Von HENDRIK KRANERT-RYDZY 13.10.2011, 18:13

HALLE/MAGDEBURG/MZ. - Die beiden Finanzämter Halle Nord und Süd gelten nicht gerade als rasant, wenn es um die Bearbeitung von Steuererklärungen geht. In Halle Süd dauert es bis zu 120 Tage, in Halle Nord immerhin noch 80, bevor der Steuerzahler über Bescheid und Rückzahlung mehr oder minder strahlen kann. Das ist doppelt bis dreifach so lange wie etwa im Nachbar-Finanzamt Merseburg. Inzwischen deutet sich zumindest ein Grund für die Geschwindigkeitsunterschiede an: Die halleschen Finanzbehörden gewähren offenbar sehr großzügig Sonderurlaub für ihre Mitarbeiter.

Fünf Tage nach dem Hagel-Unwetter am 11. September, das besonders den Salzlandkreis und das Mansfelder Land traf, tauchte im Intranet des Finanzamtes Halle Nord eine "Kurzinformation" auf. Darin wird Bezug genommen auf das Unwetter und mehrere betroffene Mitarbeiter. In dem Text heißt es: "Zwar sind die meisten versichert, die Versicherungen sind zur Zeit aber überfordert und beim Aufräumen oder Schutt abräumen können sie sowieso nicht helfen. Wollen Sie helfen oder haben Sie Ideen, wie geholfen werden kann? Dann melden Sie sich bitte bei der Amtsleitung, den Sachgebietsleitern oder der Geschäftsstellenleiterin ... Für die Betroffenen und die Helfer wird in Anlehnung an die Regelungen während der Jahrhundertflut beziehungsweise beim diesjährigen Frühjahrshochwasser Sonderurlaub gewährt. Fragen Sie bitte in der Geschäftsstelle (GS 100) nach."

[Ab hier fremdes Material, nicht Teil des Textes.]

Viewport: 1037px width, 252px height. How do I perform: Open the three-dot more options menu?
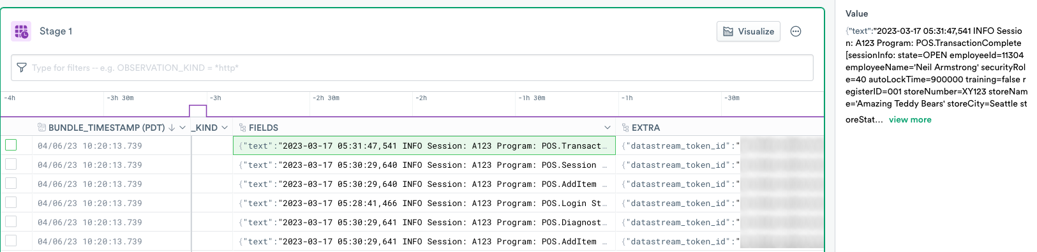point(796,31)
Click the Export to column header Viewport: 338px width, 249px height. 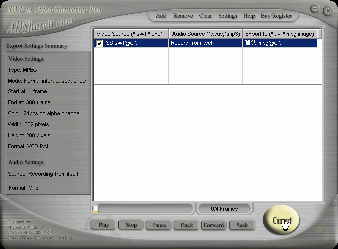pyautogui.click(x=279, y=34)
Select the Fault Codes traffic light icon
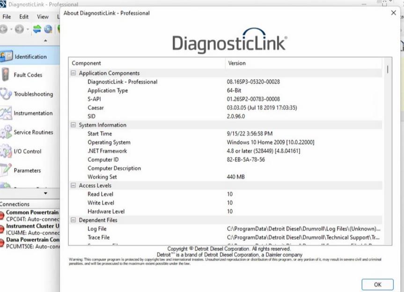This screenshot has width=404, height=292. pyautogui.click(x=6, y=75)
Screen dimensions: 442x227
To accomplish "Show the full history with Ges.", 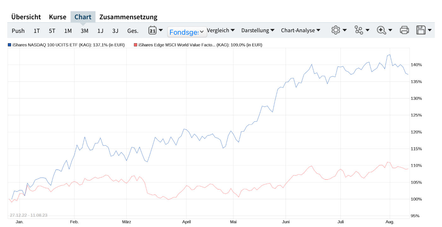I will tap(133, 31).
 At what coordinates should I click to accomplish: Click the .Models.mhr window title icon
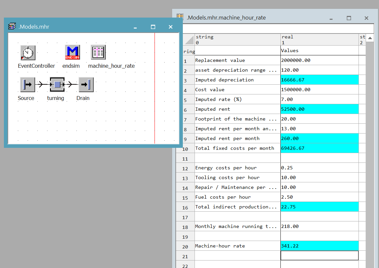pyautogui.click(x=12, y=27)
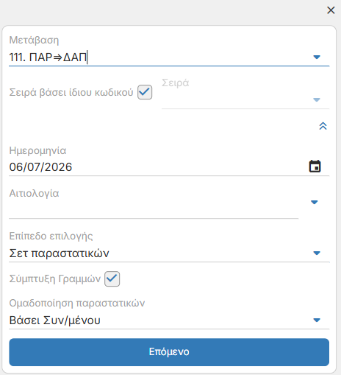Viewport: 341px width, 375px height.
Task: Toggle Σειρά βάσει ίδιου κωδικού checkbox
Action: coord(145,92)
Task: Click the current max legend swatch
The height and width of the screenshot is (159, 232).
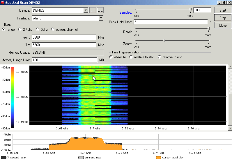Action: [81, 158]
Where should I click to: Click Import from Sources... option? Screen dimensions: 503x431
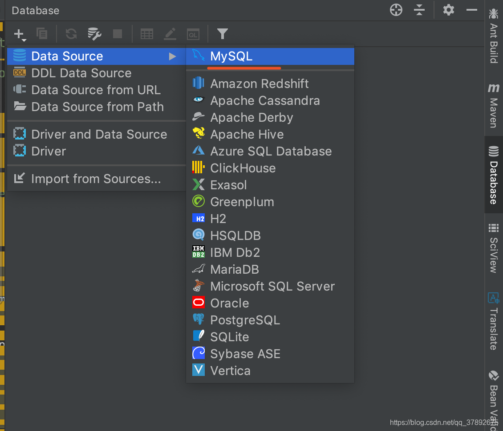point(96,179)
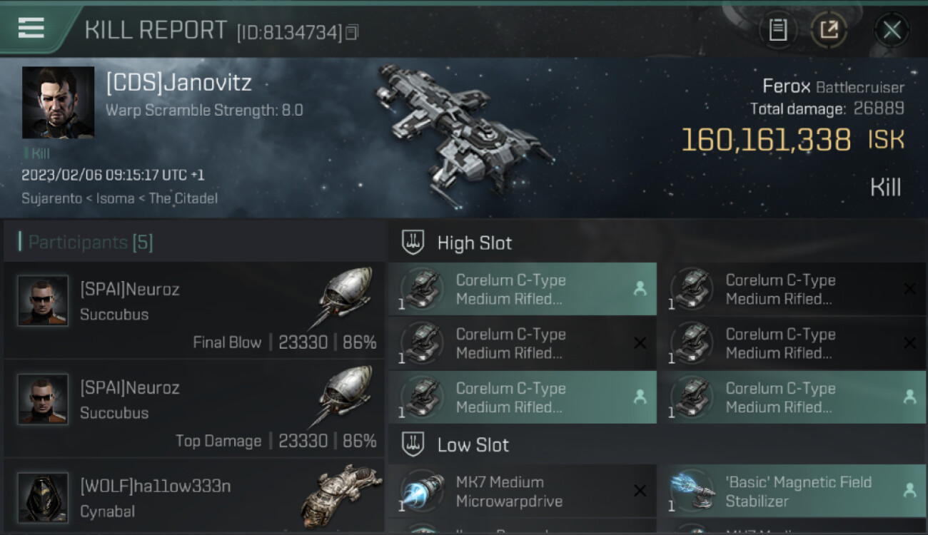Click the High Slot section icon
This screenshot has width=928, height=535.
(413, 243)
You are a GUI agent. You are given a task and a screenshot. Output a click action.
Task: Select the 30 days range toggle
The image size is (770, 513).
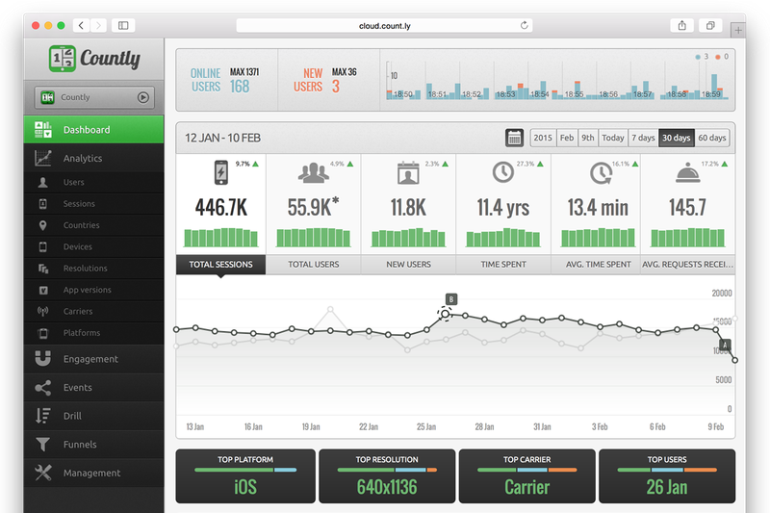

Und noch am selben Tag wird auch im Finanzamt Halle Süd eine E-Mail verbreitet, in der es heißt, die Geschäftsstelle habe entschieden, dass "für Einsatztage einschließlich Freitag (23.09.2011) für die Helfer Sonderurlaub gewährt wird". Es folgt die Aufforderung, sich zwecks Planung beim Sachgebietsleiter und dem Vize-Amtschef des Finanzamtes Halle Nord, Kai Schulz-Trieglaff, zu melden. Heißt: Wer in den Finanzämtern dem Büroalltag entfliehen wollte, bekam dafür auf Steuerzahlerkosten Sonderurlaub gewährt - nach MZ-Informationen bis zu fünf Tage. Vize Schulz-Trieglaff wollte sich gestern gegenüber der MZ nicht äußern.

Die den beiden Behörden vorstehende Oberfinanzdirektion (OFD) arbeitete derweil einen sehr konkreten Fragenkatalog mit der ausweichenden Antwort ab, dass Vorstehern der Finanzämter empfohlen wurde, den "unmittelbar Betroffenen" - also nicht den Helfern - bis zu drei Tagen Sonderurlaub zu gewähren. Die Entscheidungen seien von den Amtsvorstehern zu treffen. Für Helfer und Hilfsaktionen seien von der OFD keine Regelungen getroffen worden. Wie viele Mitarbeiter für welchen Zeitraum halfen, teilte die OFD nicht mit. Auch die Frage, welche Kriterien der Sonderurlaubsregelung zugrunde liegen - etwa ein vom Landkreis ausgerufener Katastrophenfall - wurde nicht beantwortet.

Erst auf Nachfrage erklärte OFD-Präsident Hermannus Erdwiens, dass "mehr als zwei Hände voll Mitarbeiter für einige Stunden" in zwei Einzelfällen geholfen hätten. Dafür sei Sonderurlaub gewährt worden. "Das ist doch Ausdruck einer funktionierenden Gesellschaft und gelebter Solidarität."

Finanzminister Jens Bullerjahn (SPD) kündigte gestern an, die Vorgänge prüfen zu wollen.